Exploiting Point in Time Copy Services

Offlate, I had been working on a lot of cases where copies are inherent. I also noticed that data occupied by copies is a lot more than the actual production data in many cases. Hence I decided to rebound back into writing my blog with “Point in Time Copy Services “(which many people would identify as snapshots or flashcopy or copies).

Point in Time Copies

The Storage Networking Industry Association (SNIA) defines a point-in-time copy as:

A fully usable copy of a defined collection of data that contains an image of the data as it appeared at a single point-in-time. The copy is considered to have logically occurred at that point-in-time, but implementations may perform part or all of the copy at other times, as long as the result is a consistent copy of the data that appeared at a particular point-in-time.

Before the invention of point-in-time copy, to create a consistent copy of the data, the application had to be stopped while the data was physically copied. For large data sets, this could easily involve a stoppage of several hours, this overhead meant that there were practical limits on making copies. Today’s point-in-time copy facilities allow a copy to be created with almost no impact on the application; in other words, other than perhaps a very brief period of seconds or minutes while the copy or bitmap is established, the application can continue running.

Over the years many point in time copies have been developed. In these blog series, I am going to explain the benefits and drawbacks of various point in time copy and the architecture and operations considerations and how they are used in the industry.

Snapshots

Snapshot is a commonly used industry term (also called space-efficient copies) is an ability to capture or record the state of data at any given moment or point in time and preserve that snapshot as a guide to restore the data in case of a failure of the storage device. Typically, snapshot copy is done instantly and made available for use by other applications such as backup, UAT, reporting, and data replication applications. The original copy of the data continues to be available to the applications without interruption, while the snapshot copy is used to perform other functions on the data.

Snapshot1

Figure 1: Snapshot Copies

Snapshots enable better application availability, faster recovery, easier back up management of large volumes of data, reduces exposure to data loss, virtual elimination of backup windows, and lowers total cost of ownership (TCO) because it doesn’t occupy any space unless the production data is changed.

There different approaches to the way snapshots are implemented or are made. Each approach has its own benefits and drawbacks. It is very important to understand the various approaches and how they fit in your need or for various applications. Below mentioned are the most commonly used methodologies;

Copy on Write (CoW):

When the snapshot is first created, only the meta-data about where original data is stored is copied. No physical copy of the data is done at the time the snapshot is created. Therefore, the creation of the snapshot is time and space efficient.

Snapshot2

Figure 2: Snapshots when first created (Only Bitmap or metadata gets copied)

§ RECORDS FOR THE TASK:
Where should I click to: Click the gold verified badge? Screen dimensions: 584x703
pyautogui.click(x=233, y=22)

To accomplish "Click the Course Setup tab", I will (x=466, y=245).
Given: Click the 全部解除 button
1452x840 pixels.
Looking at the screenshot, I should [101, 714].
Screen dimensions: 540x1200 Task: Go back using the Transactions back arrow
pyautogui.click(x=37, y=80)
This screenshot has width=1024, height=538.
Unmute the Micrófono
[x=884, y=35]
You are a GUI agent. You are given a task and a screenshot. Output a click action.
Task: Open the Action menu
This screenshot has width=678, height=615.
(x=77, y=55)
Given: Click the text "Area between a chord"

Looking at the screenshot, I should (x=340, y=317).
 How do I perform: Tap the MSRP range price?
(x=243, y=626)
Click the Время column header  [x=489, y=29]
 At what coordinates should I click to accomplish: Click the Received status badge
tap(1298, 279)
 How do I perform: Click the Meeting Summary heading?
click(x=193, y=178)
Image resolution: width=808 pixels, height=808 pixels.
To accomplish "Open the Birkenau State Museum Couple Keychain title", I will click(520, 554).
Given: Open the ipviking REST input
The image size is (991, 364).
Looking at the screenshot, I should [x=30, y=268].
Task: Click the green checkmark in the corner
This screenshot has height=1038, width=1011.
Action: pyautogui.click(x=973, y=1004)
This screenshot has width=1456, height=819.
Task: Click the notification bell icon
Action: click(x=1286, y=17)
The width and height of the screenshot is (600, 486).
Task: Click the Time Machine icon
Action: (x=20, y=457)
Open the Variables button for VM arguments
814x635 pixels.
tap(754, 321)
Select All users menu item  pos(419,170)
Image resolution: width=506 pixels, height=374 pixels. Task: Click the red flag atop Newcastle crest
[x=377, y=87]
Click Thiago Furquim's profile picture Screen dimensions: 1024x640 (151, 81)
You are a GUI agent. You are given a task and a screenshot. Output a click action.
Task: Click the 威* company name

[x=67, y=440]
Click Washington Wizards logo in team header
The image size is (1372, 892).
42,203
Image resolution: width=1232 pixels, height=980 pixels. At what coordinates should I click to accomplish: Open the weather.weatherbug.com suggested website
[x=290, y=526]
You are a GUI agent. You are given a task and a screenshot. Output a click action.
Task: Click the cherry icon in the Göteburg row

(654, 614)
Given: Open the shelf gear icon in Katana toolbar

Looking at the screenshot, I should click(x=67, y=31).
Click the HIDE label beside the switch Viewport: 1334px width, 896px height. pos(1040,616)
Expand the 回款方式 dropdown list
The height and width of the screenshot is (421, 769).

§ PROBLEM SET:
[1] Reproduce the listing lines verbatim, beginning at the line that contains "Given: Click the text" and stopping after the line that contains "Select All users".
[2] Write the next part of the passage on point-in-time copy services, picking up after its final sentence.

§ RESPONSES TO THE TASKS:
[1]
Given: Click the text "Area between a chord"

Looking at the screenshot, I should (x=340, y=317).
 How do I perform: Tap the MSRP range price?
(x=243, y=626)
Click the Время column header  [x=489, y=29]
 At what coordinates should I click to accomplish: Click the Received status badge
tap(1298, 279)
 How do I perform: Click the Meeting Summary heading?
click(x=193, y=178)
Image resolution: width=808 pixels, height=808 pixels.
To accomplish "Open the Birkenau State Museum Couple Keychain title", I will click(520, 554).
Given: Open the ipviking REST input
The image size is (991, 364).
Looking at the screenshot, I should [x=30, y=268].
Task: Click the green checkmark in the corner
This screenshot has height=1038, width=1011.
Action: pyautogui.click(x=973, y=1004)
This screenshot has width=1456, height=819.
Task: Click the notification bell icon
Action: click(x=1286, y=17)
The width and height of the screenshot is (600, 486).
Task: Click the Time Machine icon
Action: (x=20, y=457)
Open the Variables button for VM arguments
814x635 pixels.
tap(754, 321)
Select All users menu item  pos(419,170)

[2]
As blocks on the original volume change, the original data is copied (moved over) into the pre-designated space (reserved storage capacity) set aside for the snapshot prior to the original data being overwritten. The original data blocks are copied just once at the first write request (after the snapshot was taken; this technique is also called copy-on-first-write). This process ensures that snapshot data is consistent with the exact time the snapshot was taken, and is why the process is called “copy-on-write.”

Sanpshot4

Figure 3: Copy on Write (CoW) Snapshots

After the initial creation of a snapshot, the snapshot copy tracks the changing blocks on the original volume as writes to the original volume are performed. Hence the implementation of “copy-on-write” snapshots requires the configuration of a pre-designated space (typically 10-20% of the size of volume/LUN) to store the snapshots.

Pros of Copy on Write:

  • In workloads that use easy tiering, where the hot data is sitting on the SSD or Flash and a snapshot is taken and when a change or update happens on the hot data, then the snapshot algorithm moves the old data block on SSD to SAS and writes the new data on SSD thus maintaining the performance even when data is updated. Hence it becomes very important to choose the right snapshot implementation approach based on your workload.

Cons of Copy on Write:

Any changes/updates to the original volume are performed have double write penalty. Following is what that happens:

  • File system reads in original data blocks (1 x read I/O penalty) in preparation for the copy. In the figure 3 blocks B and D will be updated with new data.
  • Once original data (B, D) is read by the production LUN, data is copied (1 x write I/O penalty) into the designated storage pool that is set aside for the snapshot before original data is overwritten, hence the name “copy-on-write”. (Figure 3)
  • It then writes the new and modified data blocks (B (deleted), D+) to original data block location (1 x write I/O penalty) and re-link the blocks to the original snapshot. (Figure 3)

In short, a write (change/update) to a volume having copy on write snapshot takes:

  • 1 read (1 x read I/O) and
  • 2 writes (2x write I/O)

Thus, it becomes very important to see what kind of workload you are using it for.

Redirect on Write (RoW):

Like copy on write, when the snapshot is first created, even in redirect on write only meta-data about where original data is stored is copied. Redirect on write is also time and space efficient. By design a redirect on write (RoW) snapshot is optimized for write performance so any changes/updates are redirected to new blocks. Instead of writing one copy of the original data to a snapshot reserved space (cache, LUN reserve, or snapshot pool as described by various vendors) plus a copy of the changed data that is required with copy on write (CoW), redirect on write (RoW) writes or redirects only the changed data to new blocks.

RoW

Figure 4: Redirect on Write (RoW) Snapshots

Pros of Redirect on Write:

Any changes/updates to the original volume are performed as follows:

  • The filesystem writes updates to new blocks. Filesystem keeps track of available blocks, which allows for changes to be done very efficiently. For example, as data blocks (B, D) are changed/updated, pointers in the active file system or the original copy are redirected to new blocks (B(deleted), D+); however the snapshot pointers still point to the original blocks to preserve that point-in-time image. (Figure 4)

In short, a write to a volume takes:

  • 1 write (1x write I/O)

Cons of Redirect on Write:

  • With redirect-on-write, the original copy contains the point-in-time data, that is, snapshot, and the changed data reside on the snapshot storage. When a snapshot is deleted, the data from the snapshot storage must be reconciled back into the original volume.
  • As multiple snapshots are created, access to the original data, tracking of the data in snapshots and original volume, and reconciliation upon snapshot deletion is further complicated.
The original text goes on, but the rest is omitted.